Goal of the exercise |
The answer should be an exact repeat of the stretch of material below from the line containing "Viewport: 559px width, 350px" through the line containing "You are a computer-use agent. 517x360 pixels.".

(Beginning of Data records)

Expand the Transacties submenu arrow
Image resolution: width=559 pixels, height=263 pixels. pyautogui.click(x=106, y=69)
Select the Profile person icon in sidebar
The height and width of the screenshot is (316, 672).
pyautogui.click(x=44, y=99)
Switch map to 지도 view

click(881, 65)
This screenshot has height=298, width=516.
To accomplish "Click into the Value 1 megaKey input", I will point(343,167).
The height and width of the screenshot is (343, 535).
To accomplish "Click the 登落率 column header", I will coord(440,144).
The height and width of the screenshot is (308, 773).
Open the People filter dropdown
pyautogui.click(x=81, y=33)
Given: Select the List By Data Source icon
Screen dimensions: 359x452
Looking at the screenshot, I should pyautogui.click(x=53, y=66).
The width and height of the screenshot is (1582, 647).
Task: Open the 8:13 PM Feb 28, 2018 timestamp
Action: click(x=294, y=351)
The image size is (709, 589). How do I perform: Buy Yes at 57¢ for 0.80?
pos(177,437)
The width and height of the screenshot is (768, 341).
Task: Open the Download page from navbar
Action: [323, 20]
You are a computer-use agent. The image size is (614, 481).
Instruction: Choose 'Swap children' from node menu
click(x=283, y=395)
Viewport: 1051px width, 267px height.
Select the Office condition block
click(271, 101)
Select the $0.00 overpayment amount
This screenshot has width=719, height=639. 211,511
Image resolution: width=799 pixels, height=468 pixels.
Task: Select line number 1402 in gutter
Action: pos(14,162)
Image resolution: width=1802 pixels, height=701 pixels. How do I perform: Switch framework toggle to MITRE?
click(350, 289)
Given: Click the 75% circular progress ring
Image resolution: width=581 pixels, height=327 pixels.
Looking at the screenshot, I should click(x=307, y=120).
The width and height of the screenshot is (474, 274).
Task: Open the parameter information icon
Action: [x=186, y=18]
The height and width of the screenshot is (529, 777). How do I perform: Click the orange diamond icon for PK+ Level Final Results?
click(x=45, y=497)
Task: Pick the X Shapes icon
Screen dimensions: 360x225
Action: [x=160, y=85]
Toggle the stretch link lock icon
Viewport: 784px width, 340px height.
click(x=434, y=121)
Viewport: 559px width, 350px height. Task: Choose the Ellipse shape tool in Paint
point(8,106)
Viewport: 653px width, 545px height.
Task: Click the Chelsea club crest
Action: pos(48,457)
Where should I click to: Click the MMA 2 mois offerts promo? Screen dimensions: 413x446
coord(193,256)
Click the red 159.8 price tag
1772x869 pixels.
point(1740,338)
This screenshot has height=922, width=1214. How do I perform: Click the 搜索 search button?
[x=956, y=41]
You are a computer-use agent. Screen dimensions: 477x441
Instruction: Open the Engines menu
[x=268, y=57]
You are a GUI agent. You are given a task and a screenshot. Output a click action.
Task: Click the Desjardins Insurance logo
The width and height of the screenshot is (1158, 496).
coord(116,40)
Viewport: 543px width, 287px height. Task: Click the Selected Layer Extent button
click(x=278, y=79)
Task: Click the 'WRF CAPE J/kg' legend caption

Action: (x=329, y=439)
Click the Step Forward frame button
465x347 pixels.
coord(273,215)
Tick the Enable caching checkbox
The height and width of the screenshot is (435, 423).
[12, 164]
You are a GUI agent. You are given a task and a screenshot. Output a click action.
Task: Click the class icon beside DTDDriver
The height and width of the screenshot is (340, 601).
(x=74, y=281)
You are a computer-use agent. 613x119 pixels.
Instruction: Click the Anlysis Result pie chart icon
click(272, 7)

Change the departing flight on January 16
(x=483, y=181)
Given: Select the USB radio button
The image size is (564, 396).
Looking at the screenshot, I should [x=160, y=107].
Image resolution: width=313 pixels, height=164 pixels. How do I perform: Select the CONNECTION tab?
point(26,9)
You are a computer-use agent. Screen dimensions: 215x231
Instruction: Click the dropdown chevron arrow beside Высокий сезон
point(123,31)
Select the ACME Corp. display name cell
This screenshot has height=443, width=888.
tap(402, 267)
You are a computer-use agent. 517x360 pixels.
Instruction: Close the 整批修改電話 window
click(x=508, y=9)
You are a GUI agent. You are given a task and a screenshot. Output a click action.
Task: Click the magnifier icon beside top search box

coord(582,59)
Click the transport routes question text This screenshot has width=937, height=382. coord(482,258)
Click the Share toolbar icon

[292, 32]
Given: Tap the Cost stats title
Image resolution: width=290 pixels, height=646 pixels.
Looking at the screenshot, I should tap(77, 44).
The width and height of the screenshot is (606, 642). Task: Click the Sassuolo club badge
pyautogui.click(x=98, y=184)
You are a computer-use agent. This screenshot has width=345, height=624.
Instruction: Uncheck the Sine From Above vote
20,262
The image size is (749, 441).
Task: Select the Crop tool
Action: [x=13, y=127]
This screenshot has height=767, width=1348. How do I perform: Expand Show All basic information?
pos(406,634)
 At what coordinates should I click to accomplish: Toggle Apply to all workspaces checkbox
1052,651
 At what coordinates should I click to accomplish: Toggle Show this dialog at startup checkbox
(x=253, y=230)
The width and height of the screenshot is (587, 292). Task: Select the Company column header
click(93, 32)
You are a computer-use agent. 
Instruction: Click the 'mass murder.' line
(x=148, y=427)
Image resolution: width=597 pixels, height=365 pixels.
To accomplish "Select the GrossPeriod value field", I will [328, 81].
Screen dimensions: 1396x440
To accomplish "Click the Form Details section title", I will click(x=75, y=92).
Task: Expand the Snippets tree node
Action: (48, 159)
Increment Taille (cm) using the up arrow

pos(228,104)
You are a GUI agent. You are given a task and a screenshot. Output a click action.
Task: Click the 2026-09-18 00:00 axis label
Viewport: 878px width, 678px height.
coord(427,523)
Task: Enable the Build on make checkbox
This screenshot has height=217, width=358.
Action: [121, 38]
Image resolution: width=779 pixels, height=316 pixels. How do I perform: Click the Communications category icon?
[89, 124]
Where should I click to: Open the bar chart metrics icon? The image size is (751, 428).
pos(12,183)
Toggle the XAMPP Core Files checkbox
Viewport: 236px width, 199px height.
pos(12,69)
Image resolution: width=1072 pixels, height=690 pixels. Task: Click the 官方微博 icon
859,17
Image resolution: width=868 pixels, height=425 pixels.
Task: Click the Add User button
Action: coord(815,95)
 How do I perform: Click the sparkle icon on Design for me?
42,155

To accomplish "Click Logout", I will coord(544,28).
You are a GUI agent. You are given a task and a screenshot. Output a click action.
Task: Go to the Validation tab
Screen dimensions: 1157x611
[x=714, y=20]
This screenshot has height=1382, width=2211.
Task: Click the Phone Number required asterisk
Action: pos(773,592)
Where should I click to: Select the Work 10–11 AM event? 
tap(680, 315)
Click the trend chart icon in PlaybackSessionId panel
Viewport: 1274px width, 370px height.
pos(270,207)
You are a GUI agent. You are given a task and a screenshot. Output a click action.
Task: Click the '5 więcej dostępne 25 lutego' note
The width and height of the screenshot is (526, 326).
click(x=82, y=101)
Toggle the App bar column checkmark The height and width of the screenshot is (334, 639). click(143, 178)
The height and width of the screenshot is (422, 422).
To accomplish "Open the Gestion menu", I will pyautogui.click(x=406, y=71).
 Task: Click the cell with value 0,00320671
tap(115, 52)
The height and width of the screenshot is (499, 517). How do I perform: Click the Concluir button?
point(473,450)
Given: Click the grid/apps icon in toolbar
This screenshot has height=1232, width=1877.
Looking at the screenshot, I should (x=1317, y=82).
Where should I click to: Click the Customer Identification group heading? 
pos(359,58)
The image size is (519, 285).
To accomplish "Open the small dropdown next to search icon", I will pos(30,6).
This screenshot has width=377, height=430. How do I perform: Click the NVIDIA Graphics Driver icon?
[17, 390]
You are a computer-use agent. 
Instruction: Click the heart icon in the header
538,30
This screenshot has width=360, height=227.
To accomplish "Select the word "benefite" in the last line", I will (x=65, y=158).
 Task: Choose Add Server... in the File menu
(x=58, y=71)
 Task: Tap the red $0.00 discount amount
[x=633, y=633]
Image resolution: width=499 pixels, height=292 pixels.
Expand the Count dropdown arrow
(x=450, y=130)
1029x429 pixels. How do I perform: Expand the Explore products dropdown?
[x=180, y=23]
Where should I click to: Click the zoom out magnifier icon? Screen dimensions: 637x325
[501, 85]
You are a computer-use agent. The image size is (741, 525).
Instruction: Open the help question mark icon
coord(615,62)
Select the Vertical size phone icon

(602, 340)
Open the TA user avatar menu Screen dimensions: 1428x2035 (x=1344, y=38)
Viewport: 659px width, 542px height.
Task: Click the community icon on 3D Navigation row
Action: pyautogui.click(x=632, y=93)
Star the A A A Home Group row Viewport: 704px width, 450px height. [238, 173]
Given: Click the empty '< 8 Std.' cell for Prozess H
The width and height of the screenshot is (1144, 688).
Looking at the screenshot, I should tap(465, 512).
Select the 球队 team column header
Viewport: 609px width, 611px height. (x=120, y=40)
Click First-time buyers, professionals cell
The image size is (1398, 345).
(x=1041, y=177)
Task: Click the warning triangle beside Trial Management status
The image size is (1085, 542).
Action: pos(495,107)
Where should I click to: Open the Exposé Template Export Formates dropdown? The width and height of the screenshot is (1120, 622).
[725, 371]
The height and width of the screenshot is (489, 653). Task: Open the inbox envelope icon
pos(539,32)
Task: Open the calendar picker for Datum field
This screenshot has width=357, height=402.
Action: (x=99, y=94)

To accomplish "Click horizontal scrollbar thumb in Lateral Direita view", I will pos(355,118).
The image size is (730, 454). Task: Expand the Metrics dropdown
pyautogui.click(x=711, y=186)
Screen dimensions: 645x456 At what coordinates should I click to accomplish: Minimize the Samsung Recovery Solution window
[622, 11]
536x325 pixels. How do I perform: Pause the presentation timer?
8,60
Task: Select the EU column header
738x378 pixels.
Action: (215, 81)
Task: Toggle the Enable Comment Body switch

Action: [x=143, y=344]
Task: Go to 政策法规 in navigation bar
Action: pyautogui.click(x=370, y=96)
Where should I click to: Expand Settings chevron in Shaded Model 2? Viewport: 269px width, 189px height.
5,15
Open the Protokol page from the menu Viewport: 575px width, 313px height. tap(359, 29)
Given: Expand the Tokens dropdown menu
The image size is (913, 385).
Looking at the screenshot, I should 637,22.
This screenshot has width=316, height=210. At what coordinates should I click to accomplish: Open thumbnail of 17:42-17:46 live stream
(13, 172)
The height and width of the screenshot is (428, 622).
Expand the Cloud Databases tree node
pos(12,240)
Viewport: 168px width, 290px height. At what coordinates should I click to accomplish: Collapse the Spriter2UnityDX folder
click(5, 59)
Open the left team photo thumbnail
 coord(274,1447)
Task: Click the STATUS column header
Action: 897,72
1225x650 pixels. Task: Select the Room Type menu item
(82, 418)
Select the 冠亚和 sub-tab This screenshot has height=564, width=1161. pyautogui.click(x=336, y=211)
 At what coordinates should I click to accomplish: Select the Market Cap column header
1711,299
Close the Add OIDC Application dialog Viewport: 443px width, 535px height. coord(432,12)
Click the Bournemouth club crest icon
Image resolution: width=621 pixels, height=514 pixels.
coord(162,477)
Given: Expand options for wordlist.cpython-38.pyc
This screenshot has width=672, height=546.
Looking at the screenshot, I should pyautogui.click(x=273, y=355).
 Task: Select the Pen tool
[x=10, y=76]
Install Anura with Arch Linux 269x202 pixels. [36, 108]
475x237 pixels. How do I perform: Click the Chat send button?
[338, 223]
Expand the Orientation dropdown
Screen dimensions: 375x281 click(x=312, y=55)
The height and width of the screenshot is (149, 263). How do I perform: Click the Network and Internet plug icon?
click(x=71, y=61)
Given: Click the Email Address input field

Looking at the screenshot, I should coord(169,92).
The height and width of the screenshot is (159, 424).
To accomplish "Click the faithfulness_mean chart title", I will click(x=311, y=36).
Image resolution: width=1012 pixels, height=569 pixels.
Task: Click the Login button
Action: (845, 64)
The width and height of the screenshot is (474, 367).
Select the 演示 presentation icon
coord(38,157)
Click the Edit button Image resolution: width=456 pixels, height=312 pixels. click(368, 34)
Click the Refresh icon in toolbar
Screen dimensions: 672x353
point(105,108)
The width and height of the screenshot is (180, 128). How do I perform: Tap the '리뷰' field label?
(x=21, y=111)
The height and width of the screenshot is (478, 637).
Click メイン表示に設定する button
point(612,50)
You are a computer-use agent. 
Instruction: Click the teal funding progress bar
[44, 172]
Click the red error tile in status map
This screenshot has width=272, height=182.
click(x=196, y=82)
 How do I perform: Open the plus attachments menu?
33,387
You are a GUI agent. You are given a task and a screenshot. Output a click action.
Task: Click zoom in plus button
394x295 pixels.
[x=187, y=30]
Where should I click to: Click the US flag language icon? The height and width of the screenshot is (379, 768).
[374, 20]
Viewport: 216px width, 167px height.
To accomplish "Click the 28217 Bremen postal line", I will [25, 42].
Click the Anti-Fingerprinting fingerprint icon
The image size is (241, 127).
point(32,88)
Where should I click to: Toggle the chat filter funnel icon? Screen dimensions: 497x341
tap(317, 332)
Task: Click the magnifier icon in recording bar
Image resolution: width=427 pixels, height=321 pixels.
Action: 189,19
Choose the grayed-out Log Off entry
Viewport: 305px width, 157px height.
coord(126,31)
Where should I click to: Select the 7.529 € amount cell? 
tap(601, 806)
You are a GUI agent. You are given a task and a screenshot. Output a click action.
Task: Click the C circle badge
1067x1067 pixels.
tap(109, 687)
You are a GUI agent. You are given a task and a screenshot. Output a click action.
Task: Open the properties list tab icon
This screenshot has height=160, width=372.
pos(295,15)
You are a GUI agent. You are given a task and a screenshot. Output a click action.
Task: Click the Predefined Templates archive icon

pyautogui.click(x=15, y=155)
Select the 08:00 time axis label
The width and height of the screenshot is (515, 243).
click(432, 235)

(End of Data records)

Exercise answer |
Viewport: 559px width, 350px height. Task: Choose the Ellipse shape tool in Paint
point(8,106)
Viewport: 653px width, 545px height.
Task: Click the Chelsea club crest
Action: pos(48,457)
Where should I click to: Click the MMA 2 mois offerts promo? Screen dimensions: 413x446
coord(193,256)
Click the red 159.8 price tag
1772x869 pixels.
point(1740,338)
This screenshot has height=922, width=1214. How do I perform: Click the 搜索 search button?
[x=956, y=41]
You are a computer-use agent. Screen dimensions: 477x441
Instruction: Open the Engines menu
[x=268, y=57]
You are a GUI agent. You are given a task and a screenshot. Output a click action.
Task: Click the Desjardins Insurance logo
The width and height of the screenshot is (1158, 496).
coord(116,40)
Viewport: 543px width, 287px height. Task: Click the Selected Layer Extent button
click(x=278, y=79)
Task: Click the 'WRF CAPE J/kg' legend caption

Action: (x=329, y=439)
Click the Step Forward frame button
465x347 pixels.
coord(273,215)
Tick the Enable caching checkbox
The height and width of the screenshot is (435, 423).
[12, 164]
You are a GUI agent. You are given a task and a screenshot. Output a click action.
Task: Click the class icon beside DTDDriver
The height and width of the screenshot is (340, 601).
(x=74, y=281)
You are a computer-use agent. 613x119 pixels.
Instruction: Click the Anlysis Result pie chart icon
click(272, 7)

Change the departing flight on January 16
(x=483, y=181)
Given: Select the USB radio button
The image size is (564, 396).
Looking at the screenshot, I should [x=160, y=107].
Image resolution: width=313 pixels, height=164 pixels. How do I perform: Select the CONNECTION tab?
point(26,9)
You are a computer-use agent. Screen dimensions: 215x231
Instruction: Click the dropdown chevron arrow beside Высокий сезон
point(123,31)
Select the ACME Corp. display name cell
This screenshot has height=443, width=888.
tap(402, 267)
You are a computer-use agent. 517x360 pixels.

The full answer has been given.